START Exercise inputs
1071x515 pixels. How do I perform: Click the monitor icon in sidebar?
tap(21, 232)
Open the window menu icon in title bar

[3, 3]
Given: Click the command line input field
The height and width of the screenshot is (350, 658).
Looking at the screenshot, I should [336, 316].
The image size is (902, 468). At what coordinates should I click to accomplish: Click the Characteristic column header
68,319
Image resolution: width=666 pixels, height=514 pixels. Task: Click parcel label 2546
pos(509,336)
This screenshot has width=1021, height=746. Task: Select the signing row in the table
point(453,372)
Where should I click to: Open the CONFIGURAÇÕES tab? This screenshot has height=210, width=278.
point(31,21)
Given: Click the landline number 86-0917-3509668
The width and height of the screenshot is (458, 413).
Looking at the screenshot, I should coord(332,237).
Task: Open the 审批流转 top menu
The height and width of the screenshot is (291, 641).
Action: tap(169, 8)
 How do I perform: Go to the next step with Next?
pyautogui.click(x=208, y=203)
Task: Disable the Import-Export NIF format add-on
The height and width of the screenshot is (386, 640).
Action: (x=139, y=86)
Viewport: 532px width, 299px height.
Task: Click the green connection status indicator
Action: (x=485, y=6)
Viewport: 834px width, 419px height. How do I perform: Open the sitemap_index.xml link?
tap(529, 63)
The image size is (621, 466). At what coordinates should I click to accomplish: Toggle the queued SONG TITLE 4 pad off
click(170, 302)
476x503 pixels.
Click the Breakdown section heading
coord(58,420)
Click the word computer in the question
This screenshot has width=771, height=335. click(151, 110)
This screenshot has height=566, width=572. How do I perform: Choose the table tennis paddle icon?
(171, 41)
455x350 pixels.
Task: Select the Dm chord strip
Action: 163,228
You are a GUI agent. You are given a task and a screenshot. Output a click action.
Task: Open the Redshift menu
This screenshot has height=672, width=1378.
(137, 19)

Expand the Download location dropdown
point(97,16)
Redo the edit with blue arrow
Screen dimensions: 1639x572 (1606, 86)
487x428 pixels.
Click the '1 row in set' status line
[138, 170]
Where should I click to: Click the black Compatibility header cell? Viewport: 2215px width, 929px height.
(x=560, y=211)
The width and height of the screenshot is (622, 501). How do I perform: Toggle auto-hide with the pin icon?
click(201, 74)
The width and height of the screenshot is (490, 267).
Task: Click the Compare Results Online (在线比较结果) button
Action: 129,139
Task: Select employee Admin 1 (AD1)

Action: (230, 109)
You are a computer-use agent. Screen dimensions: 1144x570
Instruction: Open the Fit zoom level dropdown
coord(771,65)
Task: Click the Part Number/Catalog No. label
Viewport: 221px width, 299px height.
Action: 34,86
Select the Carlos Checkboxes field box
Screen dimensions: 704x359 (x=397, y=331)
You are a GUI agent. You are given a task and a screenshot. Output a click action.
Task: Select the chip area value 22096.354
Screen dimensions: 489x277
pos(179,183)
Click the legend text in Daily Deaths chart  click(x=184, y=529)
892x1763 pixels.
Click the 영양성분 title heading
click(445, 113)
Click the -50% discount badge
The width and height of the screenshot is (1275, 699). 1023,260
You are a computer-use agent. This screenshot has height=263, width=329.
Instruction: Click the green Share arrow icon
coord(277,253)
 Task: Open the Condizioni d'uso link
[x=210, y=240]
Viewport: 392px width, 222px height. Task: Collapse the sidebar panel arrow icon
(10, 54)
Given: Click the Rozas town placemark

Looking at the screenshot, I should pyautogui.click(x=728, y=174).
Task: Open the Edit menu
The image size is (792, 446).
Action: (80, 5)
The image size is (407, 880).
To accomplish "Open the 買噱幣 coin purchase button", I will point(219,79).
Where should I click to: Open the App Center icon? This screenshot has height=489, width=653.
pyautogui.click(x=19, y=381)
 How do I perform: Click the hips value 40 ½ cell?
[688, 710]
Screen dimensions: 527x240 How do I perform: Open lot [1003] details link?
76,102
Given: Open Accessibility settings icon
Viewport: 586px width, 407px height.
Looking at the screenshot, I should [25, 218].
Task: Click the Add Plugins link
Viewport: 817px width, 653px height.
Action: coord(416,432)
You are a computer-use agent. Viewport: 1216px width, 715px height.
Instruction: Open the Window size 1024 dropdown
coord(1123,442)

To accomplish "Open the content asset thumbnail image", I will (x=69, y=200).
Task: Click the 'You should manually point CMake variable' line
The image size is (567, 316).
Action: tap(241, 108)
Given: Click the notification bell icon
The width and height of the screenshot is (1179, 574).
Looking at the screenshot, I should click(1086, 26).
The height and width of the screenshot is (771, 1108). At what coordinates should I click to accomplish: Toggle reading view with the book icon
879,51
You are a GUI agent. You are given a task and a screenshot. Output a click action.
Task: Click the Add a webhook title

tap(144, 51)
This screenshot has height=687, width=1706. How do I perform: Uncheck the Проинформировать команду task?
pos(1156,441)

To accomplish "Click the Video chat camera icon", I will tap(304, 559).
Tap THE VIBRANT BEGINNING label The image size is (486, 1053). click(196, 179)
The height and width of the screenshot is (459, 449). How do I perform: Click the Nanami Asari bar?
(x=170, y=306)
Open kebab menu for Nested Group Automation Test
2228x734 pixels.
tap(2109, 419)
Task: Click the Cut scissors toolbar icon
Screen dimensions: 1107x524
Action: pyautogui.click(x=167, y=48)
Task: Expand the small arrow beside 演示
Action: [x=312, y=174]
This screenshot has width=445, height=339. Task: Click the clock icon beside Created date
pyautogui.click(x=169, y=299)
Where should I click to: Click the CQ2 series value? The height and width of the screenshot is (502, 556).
END Exercise inputs
Prompt: An exact retyping of every line in the records is needed.

Answer to the problem:
1071x515 pixels. How do I perform: Click the monitor icon in sidebar?
tap(21, 232)
Open the window menu icon in title bar

[3, 3]
Given: Click the command line input field
The height and width of the screenshot is (350, 658).
Looking at the screenshot, I should [336, 316].
The image size is (902, 468). At what coordinates should I click to accomplish: Click the Characteristic column header
68,319
Image resolution: width=666 pixels, height=514 pixels. Task: Click parcel label 2546
pos(509,336)
This screenshot has width=1021, height=746. Task: Select the signing row in the table
point(453,372)
Where should I click to: Open the CONFIGURAÇÕES tab? This screenshot has height=210, width=278.
point(31,21)
Given: Click the landline number 86-0917-3509668
The width and height of the screenshot is (458, 413).
Looking at the screenshot, I should coord(332,237).
Task: Open the 审批流转 top menu
The height and width of the screenshot is (291, 641).
Action: tap(169, 8)
 How do I perform: Go to the next step with Next?
pyautogui.click(x=208, y=203)
Task: Disable the Import-Export NIF format add-on
The height and width of the screenshot is (386, 640).
Action: (x=139, y=86)
Viewport: 532px width, 299px height.
Task: Click the green connection status indicator
Action: (x=485, y=6)
Viewport: 834px width, 419px height. How do I perform: Open the sitemap_index.xml link?
tap(529, 63)
The image size is (621, 466). At what coordinates should I click to accomplish: Toggle the queued SONG TITLE 4 pad off
click(170, 302)
476x503 pixels.
Click the Breakdown section heading
coord(58,420)
Click the word computer in the question
This screenshot has width=771, height=335. click(151, 110)
This screenshot has height=566, width=572. How do I perform: Choose the table tennis paddle icon?
(171, 41)
455x350 pixels.
Task: Select the Dm chord strip
Action: 163,228
You are a GUI agent. You are given a task and a screenshot. Output a click action.
Task: Open the Redshift menu
This screenshot has height=672, width=1378.
(137, 19)

Expand the Download location dropdown
point(97,16)
Redo the edit with blue arrow
Screen dimensions: 1639x572 (1606, 86)
487x428 pixels.
Click the '1 row in set' status line
[138, 170]
Where should I click to: Click the black Compatibility header cell? Viewport: 2215px width, 929px height.
(x=560, y=211)
The width and height of the screenshot is (622, 501). How do I perform: Toggle auto-hide with the pin icon?
click(201, 74)
The width and height of the screenshot is (490, 267).
Task: Click the Compare Results Online (在线比较结果) button
Action: 129,139
Task: Select employee Admin 1 (AD1)

Action: (230, 109)
You are a computer-use agent. Screen dimensions: 1144x570
Instruction: Open the Fit zoom level dropdown
coord(771,65)
Task: Click the Part Number/Catalog No. label
Viewport: 221px width, 299px height.
Action: 34,86
Select the Carlos Checkboxes field box
Screen dimensions: 704x359 (x=397, y=331)
You are a GUI agent. You are given a task and a screenshot. Output a click action.
Task: Select the chip area value 22096.354
Screen dimensions: 489x277
pos(179,183)
Click the legend text in Daily Deaths chart  click(x=184, y=529)
892x1763 pixels.
Click the 영양성분 title heading
click(445, 113)
Click the -50% discount badge
The width and height of the screenshot is (1275, 699). 1023,260
You are a computer-use agent. This screenshot has height=263, width=329.
Instruction: Click the green Share arrow icon
coord(277,253)
 Task: Open the Condizioni d'uso link
[x=210, y=240]
Viewport: 392px width, 222px height. Task: Collapse the sidebar panel arrow icon
(10, 54)
Given: Click the Rozas town placemark

Looking at the screenshot, I should pyautogui.click(x=728, y=174).
Task: Open the Edit menu
The image size is (792, 446).
Action: (80, 5)
The image size is (407, 880).
To accomplish "Open the 買噱幣 coin purchase button", I will point(219,79).
Where should I click to: Open the App Center icon? This screenshot has height=489, width=653.
pyautogui.click(x=19, y=381)
 How do I perform: Click the hips value 40 ½ cell?
[688, 710]
Screen dimensions: 527x240 How do I perform: Open lot [1003] details link?
76,102
Given: Open Accessibility settings icon
Viewport: 586px width, 407px height.
Looking at the screenshot, I should [25, 218].
Task: Click the Add Plugins link
Viewport: 817px width, 653px height.
Action: coord(416,432)
You are a computer-use agent. Viewport: 1216px width, 715px height.
Instruction: Open the Window size 1024 dropdown
coord(1123,442)

To accomplish "Open the content asset thumbnail image", I will (x=69, y=200).
Task: Click the 'You should manually point CMake variable' line
The image size is (567, 316).
Action: tap(241, 108)
Given: Click the notification bell icon
The width and height of the screenshot is (1179, 574).
Looking at the screenshot, I should click(1086, 26).
The height and width of the screenshot is (771, 1108). At what coordinates should I click to accomplish: Toggle reading view with the book icon
879,51
You are a GUI agent. You are given a task and a screenshot. Output a click action.
Task: Click the Add a webhook title

tap(144, 51)
This screenshot has height=687, width=1706. How do I perform: Uncheck the Проинформировать команду task?
pos(1156,441)

To accomplish "Click the Video chat camera icon", I will tap(304, 559).
Tap THE VIBRANT BEGINNING label The image size is (486, 1053). click(196, 179)
The height and width of the screenshot is (459, 449). How do I perform: Click the Nanami Asari bar?
(x=170, y=306)
Open kebab menu for Nested Group Automation Test
2228x734 pixels.
tap(2109, 419)
Task: Click the Cut scissors toolbar icon
Screen dimensions: 1107x524
Action: pyautogui.click(x=167, y=48)
Task: Expand the small arrow beside 演示
Action: [x=312, y=174]
This screenshot has width=445, height=339. Task: Click the clock icon beside Created date
pyautogui.click(x=169, y=299)
Where should I click to: Click the CQ2 series value? The height and width of the screenshot is (502, 556).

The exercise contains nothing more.